El poblado de Lakewood consistía de varias casas alrededor del centro en donde resaltaban la iglesia, un lindo parque, abarroterías, un banco, la oficina del telégrafo, la estación de trenes, la clínica de su padre y recientemente la escuelita que sobre una colina se vislumbraba al final de la larga calle que formaban los establecimientos, todo en completo orden y una armoniosa paz, aun así el pueblo seguía siendo custodiado por las grandes montañas y los profundos bosques de Ohio.
Un lastimero gemido detuvo su paso, examino su alrededor para localizar de donde provenía el sonido no venía de lejos, y ante la escrupulosa mirada de Roger, Candy se aproximo a unos arbustos, de donde levanto un extraño animalito, que se revolvía inquieto y mal herido entre sus brazos, Roger se acerco a su amiga, quien con paciencia y ternura se gano la confianza del pequeño Cuatí, que menos arisco se dejo acariciar -¿Qué tiene?- cuestiono al notar los manchones de sangre en su pelaje.

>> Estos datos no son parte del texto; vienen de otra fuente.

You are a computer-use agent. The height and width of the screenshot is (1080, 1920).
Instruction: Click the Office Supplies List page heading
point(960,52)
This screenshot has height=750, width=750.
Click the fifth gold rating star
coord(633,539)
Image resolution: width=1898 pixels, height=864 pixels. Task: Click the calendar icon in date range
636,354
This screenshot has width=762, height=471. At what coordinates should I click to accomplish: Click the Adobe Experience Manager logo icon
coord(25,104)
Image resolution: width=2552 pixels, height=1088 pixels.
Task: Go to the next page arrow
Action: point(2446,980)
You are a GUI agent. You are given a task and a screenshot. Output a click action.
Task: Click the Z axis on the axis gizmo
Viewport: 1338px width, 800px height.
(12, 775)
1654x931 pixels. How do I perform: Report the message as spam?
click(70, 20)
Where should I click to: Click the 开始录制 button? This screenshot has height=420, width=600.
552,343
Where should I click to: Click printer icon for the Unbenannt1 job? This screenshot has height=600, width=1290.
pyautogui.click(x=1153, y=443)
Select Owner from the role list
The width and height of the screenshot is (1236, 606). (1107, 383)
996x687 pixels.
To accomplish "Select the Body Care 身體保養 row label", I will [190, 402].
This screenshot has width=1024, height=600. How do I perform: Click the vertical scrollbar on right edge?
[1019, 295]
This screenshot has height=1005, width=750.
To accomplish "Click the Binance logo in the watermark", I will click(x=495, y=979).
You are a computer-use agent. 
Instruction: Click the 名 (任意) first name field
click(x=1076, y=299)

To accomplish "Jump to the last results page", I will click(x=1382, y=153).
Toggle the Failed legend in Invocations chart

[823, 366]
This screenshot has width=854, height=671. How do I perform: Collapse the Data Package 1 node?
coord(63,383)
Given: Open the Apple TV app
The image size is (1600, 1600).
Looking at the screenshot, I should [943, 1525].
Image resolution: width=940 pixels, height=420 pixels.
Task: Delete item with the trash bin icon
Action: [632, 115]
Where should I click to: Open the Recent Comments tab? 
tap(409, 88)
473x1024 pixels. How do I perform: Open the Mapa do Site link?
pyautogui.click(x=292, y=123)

-"Heridas, muchas"- pronuncio angustiada mientras procuraba no lastimarlo-¿Qué le habrá pasado?-
Observo el maltrecho lomo del animal, no tenía la menor duda, eran golpes producidos por el forcejeo, seguramente el pequeño lucho por su vida, detuvo su inspección en un punto que corroboro sus sospechas, "Cazadores", siempre en estas épocas esos remedos de humanos salían a la caza de cuento animal se pasearan frente a ellos- "Trataron de cazarlo, pero seguramente no les fue fácil"- objeto al notar algunos manchones que no eran suyos.
-¡Tenemos que curarlo!- exclamo sujetando con fuerza el frágil cuerpecito que comenzaba a temblar a causa del dolor.
-"Y como hacemos eso"- no estaba muy seguro de haber oído bien, conocía a Candy su bondad sobresaltaba a kilómetros, pero hacerla de Doctor no sabio si podrí.
La quietud del ambiente se estanco en un sinfín de susurros meciéndose las hojas y elevando el polvo de la rocosa calle, como ayudar sin lastimarlo más, como brindarle tranquilidad sin asustarlo, ella no tenía la capacidad de curarle, no sabía cómo y por lo visto su amigo tampoco, se aferro inconscientemente al animalito percatándose cuan grave era su estado, quería ayudarlo, deseaba aliviar su dolor, tenía que salvarle –"Papa"- gimoteo recobrando el habla, su padre era Doctor el podría ayudarle él le diría que hacer, entre los dos lo salvarían.
Por acto reflejo sus piernas comenzaron una estrepitosa carrera contra el tiempo hasta la clínica de su padre, todo cuanto se atravesó en su camino fue esquivado, saltado, hasta empujado con tal de llegar a tiempo, de aquel cálido ser entre sus manos abriese sus ojos una vez más…
Fin Flash Back
Con la mente sumida en aquellos días Candy continuo mimando a su querido Clin, su padre se consterno al verla entrar despitorradamente sosteniendo un bulto con sumo cuidado, cuando a tropezones se acerco a él y le mostro el débil y lastimado cuerpo de un animal, se impresiono pero su consternación e impresión pasaron a segundo plano cuando le pidió que lo ayudase desconcertado no supo que decirle, si claro que él era Doctor, sin embargo estaba muy seguro que entre un humano y un animal había más de una cosa diferente.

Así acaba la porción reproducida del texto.